Jack's eyes fell nervously before the questioning in hers.
"Tell me, don't you believe we could be very happy together?"
"Why should you doubt me?" he said evasively.
"I don't doubt you, but I want the joy of hearing you say so. To me it is so wonderful,—what is about to happen,—that I am afraid I shall wake up and find it is all a dream!" she said fatuously, gazing with adoration at Jack's fine physique and boyish, handsome face. "You have often feared possibilities, and said you would stand by me if anything went wrong between Barry and myself."
Jack remembered having often said much that had made him hotly uncomfortable to recall afterwards.
"Didn't you, Jack, dear?"
"Of course," he said desperately. "What else do you suppose, unless I am a howling cad?"
"I know you are not, that is why I simply adore you. You are so true, so sincere! My beau ideal of manhood!—--"
"Well, it is like this. Barry has come to the conclusion that it isn't fair to either of us to keep dragging at our chains when we have long ceased to care for each other, so he wrote, yesterday, to tell me that he would put no obstacle in my way if I wished to divorce him. There is someone he is keen on and whom he will marry in due course. I can do the same.

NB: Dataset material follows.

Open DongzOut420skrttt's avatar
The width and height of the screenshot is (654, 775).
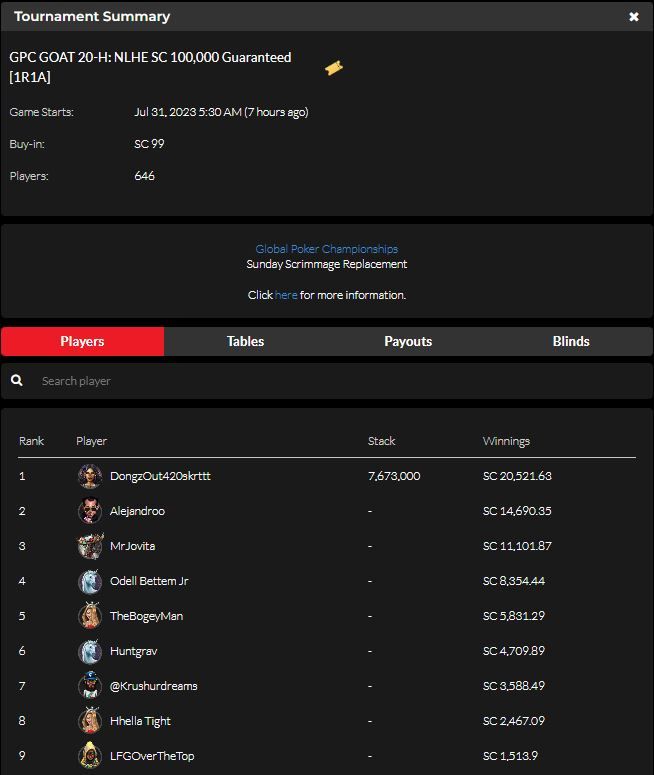pos(90,476)

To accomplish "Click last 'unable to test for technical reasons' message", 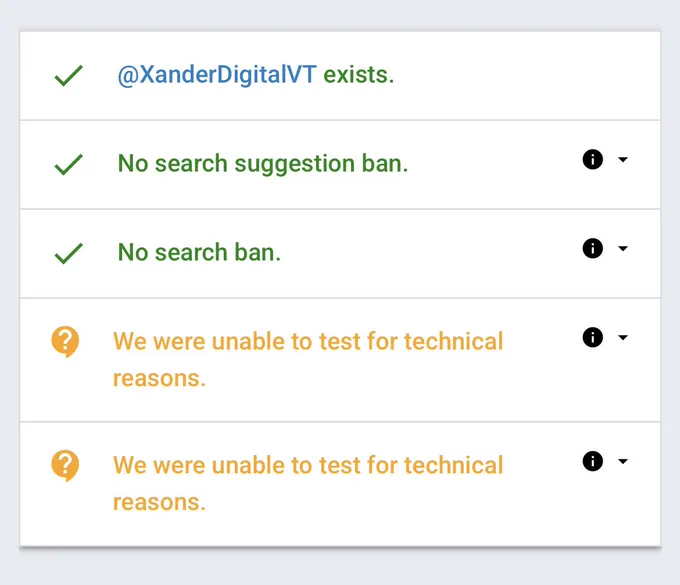I will [x=308, y=484].
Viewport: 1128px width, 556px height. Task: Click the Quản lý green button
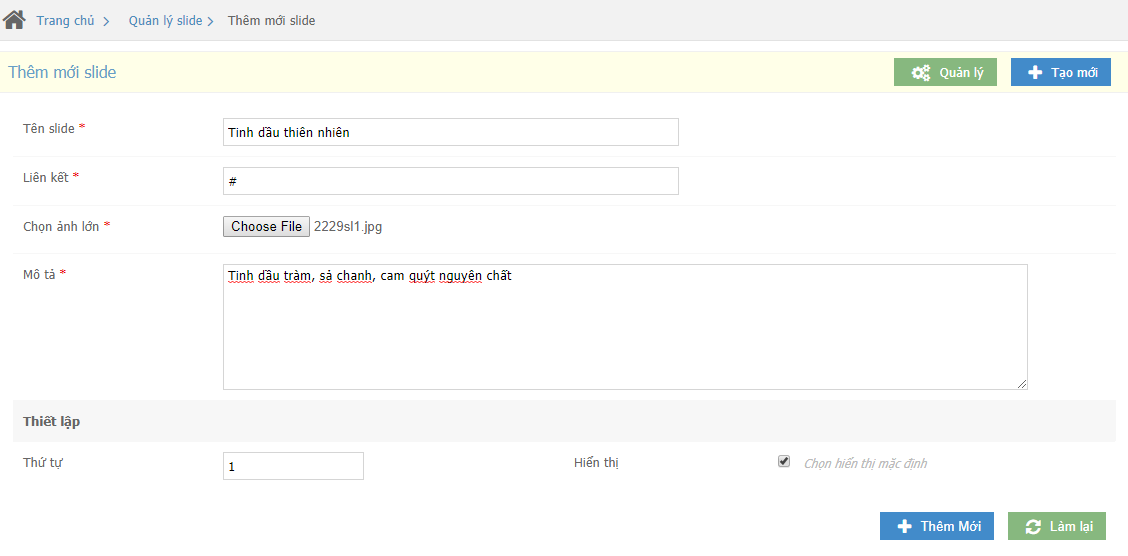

He has heard about you—just rumour—but as a woman is always the one to suffer most in a suit for divorce he has most generously suggested that the initiative should come from me. Rather decent of him, what?"
"Tremendously decent," said Jack his heart becoming like lead in his breast. For a moment the lights of the theatre swam; he felt deadly sick and cold, and failed to take in the sense of what she continued to say. In the midst of his mental upheaval the lights mercifully went down and the curtain up, so that much of his emotion passed unnoticed.